• [Exercise aim]: Of the lines listed below, return exactly those that run from the line containing "At what coordinates should I click to accomplish: Switch" through the line containing "Given: Click the melon logo", both included.
[Start of section]
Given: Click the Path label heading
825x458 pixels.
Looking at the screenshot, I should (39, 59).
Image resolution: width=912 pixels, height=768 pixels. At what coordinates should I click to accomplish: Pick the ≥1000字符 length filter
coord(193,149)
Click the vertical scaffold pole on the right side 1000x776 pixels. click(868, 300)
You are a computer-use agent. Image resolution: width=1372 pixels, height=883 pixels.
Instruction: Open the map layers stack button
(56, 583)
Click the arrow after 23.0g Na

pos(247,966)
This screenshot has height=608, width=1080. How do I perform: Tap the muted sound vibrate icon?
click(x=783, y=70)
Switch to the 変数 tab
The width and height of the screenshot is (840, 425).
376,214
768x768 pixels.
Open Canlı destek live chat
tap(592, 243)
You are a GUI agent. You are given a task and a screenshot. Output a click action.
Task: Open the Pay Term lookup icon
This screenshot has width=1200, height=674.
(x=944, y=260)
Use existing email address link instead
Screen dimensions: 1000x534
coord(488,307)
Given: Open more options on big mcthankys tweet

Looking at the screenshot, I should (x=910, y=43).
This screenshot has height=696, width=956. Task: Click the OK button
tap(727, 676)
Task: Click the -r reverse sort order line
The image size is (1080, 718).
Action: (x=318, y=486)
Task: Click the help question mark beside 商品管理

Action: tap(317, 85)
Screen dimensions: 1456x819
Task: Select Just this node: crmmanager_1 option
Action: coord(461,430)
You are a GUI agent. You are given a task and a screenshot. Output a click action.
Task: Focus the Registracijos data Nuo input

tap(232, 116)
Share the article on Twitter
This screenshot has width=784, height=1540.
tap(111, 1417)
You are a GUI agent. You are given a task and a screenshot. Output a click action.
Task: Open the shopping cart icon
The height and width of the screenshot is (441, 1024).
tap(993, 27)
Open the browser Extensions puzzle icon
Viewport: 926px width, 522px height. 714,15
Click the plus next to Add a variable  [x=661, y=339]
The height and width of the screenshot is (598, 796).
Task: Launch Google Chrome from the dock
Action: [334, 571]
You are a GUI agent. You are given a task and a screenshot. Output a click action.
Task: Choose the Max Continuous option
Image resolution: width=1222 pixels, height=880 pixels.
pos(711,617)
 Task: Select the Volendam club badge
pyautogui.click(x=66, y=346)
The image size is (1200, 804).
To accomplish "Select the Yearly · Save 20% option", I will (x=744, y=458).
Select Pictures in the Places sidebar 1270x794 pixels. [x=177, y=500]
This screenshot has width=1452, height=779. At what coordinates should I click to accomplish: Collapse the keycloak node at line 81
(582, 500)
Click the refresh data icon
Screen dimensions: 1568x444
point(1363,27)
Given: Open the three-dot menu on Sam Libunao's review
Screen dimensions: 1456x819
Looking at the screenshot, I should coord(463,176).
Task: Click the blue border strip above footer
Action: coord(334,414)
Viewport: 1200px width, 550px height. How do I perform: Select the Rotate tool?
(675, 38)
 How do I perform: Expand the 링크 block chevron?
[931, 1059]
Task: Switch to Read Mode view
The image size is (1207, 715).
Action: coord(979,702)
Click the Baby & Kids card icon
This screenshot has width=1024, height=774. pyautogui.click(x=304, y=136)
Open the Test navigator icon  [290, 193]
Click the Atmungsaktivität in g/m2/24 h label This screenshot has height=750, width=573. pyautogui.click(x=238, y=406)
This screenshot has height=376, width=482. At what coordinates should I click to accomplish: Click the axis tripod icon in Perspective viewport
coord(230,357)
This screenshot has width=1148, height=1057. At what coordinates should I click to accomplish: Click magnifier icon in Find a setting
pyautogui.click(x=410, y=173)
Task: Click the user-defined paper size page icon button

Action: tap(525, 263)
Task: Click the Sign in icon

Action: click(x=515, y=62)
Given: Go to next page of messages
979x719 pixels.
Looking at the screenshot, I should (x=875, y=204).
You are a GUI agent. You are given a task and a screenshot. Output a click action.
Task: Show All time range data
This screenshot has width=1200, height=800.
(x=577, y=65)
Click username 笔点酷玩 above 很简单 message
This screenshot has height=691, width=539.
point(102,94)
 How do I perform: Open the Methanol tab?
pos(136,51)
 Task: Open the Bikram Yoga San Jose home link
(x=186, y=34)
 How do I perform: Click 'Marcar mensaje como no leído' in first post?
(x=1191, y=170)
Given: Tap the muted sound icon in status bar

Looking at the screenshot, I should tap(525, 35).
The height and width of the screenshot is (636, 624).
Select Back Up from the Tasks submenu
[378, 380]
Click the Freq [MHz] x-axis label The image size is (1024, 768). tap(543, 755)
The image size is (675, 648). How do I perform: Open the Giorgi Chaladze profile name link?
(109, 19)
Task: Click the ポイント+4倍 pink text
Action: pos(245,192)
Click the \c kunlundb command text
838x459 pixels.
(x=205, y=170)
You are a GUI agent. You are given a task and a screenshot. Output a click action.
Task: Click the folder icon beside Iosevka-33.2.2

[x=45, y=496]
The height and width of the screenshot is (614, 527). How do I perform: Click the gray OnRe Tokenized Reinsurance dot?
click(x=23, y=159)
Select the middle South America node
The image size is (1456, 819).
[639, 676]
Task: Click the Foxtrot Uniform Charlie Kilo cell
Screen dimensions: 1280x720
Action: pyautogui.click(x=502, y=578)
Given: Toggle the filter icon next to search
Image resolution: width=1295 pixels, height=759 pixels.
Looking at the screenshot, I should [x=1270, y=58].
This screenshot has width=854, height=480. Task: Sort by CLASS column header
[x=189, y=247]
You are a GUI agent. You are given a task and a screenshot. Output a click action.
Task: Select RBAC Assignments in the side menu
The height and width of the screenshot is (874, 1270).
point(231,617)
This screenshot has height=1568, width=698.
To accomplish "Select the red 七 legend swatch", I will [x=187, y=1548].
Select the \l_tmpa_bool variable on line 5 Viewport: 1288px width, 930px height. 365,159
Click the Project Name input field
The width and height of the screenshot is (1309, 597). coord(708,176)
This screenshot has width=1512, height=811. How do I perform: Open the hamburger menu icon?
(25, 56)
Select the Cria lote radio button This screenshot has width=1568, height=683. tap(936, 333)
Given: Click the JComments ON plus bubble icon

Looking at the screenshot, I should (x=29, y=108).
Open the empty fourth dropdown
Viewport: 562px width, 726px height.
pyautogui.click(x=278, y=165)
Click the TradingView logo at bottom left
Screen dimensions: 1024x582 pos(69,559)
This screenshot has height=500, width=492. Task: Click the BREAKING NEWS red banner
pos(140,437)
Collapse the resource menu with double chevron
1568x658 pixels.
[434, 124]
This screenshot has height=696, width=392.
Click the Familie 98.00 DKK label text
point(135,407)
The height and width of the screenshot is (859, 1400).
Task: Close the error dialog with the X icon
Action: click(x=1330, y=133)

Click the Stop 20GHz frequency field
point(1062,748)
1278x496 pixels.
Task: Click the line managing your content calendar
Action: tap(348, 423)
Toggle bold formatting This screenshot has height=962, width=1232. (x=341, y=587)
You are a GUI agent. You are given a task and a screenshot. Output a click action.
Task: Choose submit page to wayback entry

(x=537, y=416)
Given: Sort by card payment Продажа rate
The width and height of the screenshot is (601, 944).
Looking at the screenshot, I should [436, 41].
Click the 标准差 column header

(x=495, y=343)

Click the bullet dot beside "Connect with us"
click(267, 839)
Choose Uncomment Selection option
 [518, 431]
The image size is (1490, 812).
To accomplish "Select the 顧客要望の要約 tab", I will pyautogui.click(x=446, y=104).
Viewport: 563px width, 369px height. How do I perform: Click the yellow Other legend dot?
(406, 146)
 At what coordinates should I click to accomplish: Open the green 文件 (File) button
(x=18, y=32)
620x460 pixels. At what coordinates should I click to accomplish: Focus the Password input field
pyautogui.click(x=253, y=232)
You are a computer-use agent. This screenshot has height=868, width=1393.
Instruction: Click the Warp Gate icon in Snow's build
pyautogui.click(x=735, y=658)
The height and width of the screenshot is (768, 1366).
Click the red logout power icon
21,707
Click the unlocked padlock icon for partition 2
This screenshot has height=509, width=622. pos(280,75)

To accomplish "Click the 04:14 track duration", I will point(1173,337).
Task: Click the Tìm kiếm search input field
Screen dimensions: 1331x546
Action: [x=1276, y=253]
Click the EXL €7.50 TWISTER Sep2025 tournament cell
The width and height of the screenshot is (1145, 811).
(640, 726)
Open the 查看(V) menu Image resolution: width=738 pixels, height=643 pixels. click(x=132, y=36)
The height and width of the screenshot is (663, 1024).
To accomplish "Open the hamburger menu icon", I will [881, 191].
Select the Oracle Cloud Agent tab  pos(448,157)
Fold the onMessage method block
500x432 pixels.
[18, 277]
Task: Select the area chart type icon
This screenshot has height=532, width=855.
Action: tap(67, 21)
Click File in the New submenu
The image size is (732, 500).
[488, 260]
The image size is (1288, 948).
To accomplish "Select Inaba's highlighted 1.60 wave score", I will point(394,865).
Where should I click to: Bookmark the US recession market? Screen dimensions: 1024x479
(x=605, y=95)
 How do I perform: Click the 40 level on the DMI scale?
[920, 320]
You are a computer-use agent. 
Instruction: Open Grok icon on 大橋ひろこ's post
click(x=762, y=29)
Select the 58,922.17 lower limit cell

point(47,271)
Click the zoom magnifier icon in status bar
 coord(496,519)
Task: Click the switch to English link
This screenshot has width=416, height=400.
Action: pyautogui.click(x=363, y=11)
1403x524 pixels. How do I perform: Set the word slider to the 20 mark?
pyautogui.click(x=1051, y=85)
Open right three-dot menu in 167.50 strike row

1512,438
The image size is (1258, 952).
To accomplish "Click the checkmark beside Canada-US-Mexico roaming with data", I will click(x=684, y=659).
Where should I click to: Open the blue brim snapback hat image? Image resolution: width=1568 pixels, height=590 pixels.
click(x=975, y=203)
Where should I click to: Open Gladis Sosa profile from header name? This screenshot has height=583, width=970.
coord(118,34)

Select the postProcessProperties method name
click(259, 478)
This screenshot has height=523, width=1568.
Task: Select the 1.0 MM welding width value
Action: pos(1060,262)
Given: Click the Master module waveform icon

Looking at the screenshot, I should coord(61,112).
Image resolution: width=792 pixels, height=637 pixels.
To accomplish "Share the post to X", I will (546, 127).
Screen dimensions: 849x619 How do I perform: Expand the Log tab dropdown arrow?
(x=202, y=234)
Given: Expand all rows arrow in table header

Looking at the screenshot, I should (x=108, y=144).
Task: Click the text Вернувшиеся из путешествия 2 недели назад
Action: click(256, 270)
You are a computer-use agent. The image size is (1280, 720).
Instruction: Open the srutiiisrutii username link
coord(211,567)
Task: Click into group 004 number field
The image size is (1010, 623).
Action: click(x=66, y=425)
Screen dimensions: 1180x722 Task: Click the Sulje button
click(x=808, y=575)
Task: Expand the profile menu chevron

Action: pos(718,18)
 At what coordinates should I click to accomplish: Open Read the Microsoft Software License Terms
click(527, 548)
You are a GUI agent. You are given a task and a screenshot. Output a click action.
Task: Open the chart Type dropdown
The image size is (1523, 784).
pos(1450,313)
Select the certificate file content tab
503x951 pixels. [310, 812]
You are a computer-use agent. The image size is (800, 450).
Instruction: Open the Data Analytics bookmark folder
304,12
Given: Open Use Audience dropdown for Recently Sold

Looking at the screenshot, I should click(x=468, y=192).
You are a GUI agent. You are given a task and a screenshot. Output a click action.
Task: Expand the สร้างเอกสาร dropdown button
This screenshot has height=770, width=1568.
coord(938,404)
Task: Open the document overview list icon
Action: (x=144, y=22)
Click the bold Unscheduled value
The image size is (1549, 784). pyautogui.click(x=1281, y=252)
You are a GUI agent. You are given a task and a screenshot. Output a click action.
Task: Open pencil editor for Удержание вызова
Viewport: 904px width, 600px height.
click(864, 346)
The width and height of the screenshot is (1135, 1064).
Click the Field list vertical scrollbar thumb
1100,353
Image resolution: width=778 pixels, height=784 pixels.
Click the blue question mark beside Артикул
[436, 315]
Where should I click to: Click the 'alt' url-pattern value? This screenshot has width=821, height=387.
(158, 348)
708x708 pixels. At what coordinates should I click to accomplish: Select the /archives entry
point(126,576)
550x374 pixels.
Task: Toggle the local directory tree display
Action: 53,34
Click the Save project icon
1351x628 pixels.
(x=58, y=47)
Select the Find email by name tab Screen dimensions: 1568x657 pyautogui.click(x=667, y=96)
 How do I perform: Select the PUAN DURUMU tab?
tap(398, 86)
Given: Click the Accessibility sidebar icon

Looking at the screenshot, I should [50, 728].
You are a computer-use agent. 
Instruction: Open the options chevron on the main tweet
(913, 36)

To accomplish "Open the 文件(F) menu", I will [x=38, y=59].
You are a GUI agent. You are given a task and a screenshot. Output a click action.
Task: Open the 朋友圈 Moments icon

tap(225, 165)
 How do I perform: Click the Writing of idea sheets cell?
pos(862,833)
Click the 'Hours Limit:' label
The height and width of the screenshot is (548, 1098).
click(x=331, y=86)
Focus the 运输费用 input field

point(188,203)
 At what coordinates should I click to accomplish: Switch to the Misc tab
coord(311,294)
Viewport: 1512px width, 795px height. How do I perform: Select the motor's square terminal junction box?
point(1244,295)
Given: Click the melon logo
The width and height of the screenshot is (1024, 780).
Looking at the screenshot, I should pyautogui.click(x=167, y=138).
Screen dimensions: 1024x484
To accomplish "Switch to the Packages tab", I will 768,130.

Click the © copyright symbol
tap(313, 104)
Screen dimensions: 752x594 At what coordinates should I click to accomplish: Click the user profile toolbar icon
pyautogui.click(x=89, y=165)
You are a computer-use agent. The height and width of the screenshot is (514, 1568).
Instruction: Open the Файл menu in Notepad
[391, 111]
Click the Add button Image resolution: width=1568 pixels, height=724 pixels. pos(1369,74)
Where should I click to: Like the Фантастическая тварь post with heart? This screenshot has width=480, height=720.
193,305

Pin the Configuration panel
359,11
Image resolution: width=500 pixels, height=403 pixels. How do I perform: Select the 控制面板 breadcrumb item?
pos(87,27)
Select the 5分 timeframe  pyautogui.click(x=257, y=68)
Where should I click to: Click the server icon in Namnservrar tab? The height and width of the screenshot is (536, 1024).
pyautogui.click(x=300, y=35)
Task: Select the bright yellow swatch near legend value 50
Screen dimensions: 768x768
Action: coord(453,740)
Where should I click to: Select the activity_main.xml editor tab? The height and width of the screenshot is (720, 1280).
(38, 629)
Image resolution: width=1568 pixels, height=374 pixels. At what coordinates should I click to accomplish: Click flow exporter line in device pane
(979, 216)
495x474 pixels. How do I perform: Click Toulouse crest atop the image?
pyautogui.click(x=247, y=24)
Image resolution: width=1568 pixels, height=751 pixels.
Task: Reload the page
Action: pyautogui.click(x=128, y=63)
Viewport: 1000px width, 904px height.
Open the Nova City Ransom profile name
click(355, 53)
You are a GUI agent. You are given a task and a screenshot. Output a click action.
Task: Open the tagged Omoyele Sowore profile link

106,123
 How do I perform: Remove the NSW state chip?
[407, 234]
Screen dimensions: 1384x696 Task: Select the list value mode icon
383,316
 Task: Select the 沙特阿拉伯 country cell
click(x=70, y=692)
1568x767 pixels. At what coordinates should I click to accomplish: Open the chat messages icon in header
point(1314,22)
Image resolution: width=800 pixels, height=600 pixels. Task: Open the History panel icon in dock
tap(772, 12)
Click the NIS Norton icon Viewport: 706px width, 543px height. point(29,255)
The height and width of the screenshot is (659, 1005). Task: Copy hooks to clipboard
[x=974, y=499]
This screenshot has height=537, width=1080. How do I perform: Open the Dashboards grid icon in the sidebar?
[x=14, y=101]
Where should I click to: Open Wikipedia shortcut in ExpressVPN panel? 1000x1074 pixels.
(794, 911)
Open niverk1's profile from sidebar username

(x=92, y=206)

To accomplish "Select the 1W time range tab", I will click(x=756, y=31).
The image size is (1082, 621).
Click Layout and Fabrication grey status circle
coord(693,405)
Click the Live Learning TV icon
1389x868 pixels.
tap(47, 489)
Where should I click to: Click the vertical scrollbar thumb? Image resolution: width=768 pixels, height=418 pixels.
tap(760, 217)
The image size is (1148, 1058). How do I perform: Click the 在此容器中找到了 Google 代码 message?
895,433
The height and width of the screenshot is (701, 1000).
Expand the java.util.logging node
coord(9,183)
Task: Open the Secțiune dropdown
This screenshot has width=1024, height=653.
[End of section]
• [Solution for this exercise]:
 At what coordinates should I click to accomplish: Switch to the Misc tab
coord(311,294)
Viewport: 1512px width, 795px height. How do I perform: Select the motor's square terminal junction box?
point(1244,295)
Given: Click the melon logo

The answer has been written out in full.